# GIVEN RECORDS
*** Begin section ***

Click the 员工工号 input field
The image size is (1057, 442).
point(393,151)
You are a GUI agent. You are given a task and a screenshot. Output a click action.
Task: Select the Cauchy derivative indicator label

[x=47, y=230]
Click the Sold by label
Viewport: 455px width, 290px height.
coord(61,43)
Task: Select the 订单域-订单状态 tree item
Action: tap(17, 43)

*** End section ***

# WHAT NEEDS TO BE DONE
Transcribe every record exactly.

# EXPECTED ANSWER
Click the 员工工号 input field
The image size is (1057, 442).
point(393,151)
You are a GUI agent. You are given a task and a screenshot. Output a click action.
Task: Select the Cauchy derivative indicator label

[x=47, y=230]
Click the Sold by label
Viewport: 455px width, 290px height.
coord(61,43)
Task: Select the 订单域-订单状态 tree item
Action: tap(17, 43)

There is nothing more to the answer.